EXTRACTED TEXT:
○ ○ ○ ○ ○ ○ ○

Stephen Reucroft in the Elementary Particle Physics group at Northeastern University gives this introductory reply:

"Over the past few decades, particle physicists have developed an elegant theoretical model (the Standard Model) that gives a framework for our current understanding of the fundamental particles and forces of nature. One major ingredient in this model is a hypothetical, ubiquitous quantum field that is supposed to be responsible for giving particles their masses (this field would answer the basic question of why particles have the masses they do--or indeed, why they have any mass at all). This field is called the Higgs field. As a consequence of wave-particle duality, all quantum fields have a fundamental particle associated with them. The particle associated with the Higgs field is called the Higgs boson.

"Because the Higgs field would be responsible for mass, the very fact that the fundamental particles do have mass is regarded by many physicists as an indication of the existence of the Higgs field. We can even take all our data on particle physics data and interpret them in terms of the mass of a hypothetical Higgs boson. In other words, if we assume that the Higgs boson exists, we can infer its mass based on the effect it would have on the properties of other particles and fields. We have not yet truly proved that the Higgs boson exists, however. One of the main aims of particle physics over the next couple of decades is to prove once and for all the existence or nonexistence of the Higgs boson."

○ ○ ○ ○ ○ ○ ○

RECORD EXCERPTS:
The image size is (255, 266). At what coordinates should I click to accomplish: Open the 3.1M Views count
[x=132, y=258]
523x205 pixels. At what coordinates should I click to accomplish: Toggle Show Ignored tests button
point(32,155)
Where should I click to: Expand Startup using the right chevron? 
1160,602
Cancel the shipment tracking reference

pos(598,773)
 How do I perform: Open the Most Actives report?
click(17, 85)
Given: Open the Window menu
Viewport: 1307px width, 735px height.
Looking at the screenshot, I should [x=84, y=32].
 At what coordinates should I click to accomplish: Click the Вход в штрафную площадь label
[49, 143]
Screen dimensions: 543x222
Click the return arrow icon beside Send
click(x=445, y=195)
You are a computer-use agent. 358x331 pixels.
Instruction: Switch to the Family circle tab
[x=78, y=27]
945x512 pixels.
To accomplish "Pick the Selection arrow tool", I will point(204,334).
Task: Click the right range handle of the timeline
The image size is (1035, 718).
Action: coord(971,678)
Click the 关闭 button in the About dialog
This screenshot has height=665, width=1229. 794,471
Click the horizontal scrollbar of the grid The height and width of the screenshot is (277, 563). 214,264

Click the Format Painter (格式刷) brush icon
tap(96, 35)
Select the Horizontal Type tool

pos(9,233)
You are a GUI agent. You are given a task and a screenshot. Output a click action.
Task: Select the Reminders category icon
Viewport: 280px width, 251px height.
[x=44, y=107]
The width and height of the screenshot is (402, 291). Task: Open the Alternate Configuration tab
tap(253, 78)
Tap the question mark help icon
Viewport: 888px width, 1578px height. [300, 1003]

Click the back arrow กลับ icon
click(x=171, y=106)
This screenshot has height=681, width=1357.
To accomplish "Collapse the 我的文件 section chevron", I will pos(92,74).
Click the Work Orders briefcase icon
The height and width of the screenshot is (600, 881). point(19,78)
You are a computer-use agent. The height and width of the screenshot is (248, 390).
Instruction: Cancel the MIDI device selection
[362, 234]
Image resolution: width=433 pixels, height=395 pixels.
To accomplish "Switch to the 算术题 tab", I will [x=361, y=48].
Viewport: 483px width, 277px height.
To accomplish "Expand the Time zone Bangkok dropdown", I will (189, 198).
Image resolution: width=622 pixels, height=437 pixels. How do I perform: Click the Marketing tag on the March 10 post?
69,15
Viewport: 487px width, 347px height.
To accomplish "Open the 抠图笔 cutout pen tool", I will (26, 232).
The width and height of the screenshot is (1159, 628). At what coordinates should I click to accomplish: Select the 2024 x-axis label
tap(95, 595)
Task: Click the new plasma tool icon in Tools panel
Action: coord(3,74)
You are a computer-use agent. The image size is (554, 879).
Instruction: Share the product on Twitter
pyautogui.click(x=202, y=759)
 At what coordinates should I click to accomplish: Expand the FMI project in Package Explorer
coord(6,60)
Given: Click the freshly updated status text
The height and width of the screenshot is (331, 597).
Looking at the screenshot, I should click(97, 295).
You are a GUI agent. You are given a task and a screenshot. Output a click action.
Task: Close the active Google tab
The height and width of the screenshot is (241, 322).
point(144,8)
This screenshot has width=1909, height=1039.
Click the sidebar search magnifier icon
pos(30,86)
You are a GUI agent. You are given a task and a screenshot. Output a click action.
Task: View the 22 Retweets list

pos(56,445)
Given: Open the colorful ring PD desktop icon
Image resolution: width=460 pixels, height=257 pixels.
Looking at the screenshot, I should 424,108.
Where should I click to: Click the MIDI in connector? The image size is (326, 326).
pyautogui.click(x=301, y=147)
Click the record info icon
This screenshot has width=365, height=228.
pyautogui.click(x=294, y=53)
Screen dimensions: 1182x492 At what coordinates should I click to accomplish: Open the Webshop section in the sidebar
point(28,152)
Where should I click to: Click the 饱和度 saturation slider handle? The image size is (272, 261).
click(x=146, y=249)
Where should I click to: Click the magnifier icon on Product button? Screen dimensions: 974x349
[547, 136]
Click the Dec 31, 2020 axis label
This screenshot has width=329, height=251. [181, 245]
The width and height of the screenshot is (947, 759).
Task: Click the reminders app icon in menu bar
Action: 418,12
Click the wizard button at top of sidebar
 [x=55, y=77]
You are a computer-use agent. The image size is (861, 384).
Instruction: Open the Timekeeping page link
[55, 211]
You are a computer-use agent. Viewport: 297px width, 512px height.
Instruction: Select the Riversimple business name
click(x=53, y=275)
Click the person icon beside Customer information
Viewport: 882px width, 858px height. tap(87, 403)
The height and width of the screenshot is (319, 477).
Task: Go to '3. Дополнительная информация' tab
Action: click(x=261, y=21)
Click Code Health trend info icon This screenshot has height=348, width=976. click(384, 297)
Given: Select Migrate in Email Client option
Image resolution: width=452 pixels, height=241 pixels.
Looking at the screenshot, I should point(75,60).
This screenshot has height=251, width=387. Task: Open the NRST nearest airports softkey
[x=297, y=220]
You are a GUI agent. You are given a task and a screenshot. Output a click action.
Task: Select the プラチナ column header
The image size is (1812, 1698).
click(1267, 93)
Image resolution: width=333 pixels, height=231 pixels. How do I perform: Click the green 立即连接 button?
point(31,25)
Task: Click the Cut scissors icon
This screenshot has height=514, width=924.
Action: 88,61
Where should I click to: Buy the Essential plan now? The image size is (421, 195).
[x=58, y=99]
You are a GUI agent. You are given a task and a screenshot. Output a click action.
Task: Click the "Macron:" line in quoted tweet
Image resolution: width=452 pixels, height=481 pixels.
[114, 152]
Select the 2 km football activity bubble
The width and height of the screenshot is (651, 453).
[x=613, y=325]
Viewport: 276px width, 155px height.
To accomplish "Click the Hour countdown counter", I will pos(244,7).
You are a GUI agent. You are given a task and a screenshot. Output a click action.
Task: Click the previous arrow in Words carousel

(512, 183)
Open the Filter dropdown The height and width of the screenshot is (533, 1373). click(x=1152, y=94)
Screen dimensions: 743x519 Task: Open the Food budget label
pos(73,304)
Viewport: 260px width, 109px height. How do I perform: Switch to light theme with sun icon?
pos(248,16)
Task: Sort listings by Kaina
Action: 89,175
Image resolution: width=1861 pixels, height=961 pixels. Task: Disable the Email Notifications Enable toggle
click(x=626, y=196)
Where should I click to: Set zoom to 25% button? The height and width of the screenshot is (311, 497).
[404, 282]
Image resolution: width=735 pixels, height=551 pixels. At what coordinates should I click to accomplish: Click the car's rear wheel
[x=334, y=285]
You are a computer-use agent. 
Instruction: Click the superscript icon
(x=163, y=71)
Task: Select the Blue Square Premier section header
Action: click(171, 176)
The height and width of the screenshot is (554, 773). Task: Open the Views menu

○ ○ ○ ○ ○ ○ ○

GIVEN EXERCISE: In the Higgs field passage, what is the Standard Model's hypothetical, ubiquitous quantum field supposed to be responsible for?

SOLUTION TO THIS EXERCISE: Giving particles their masses.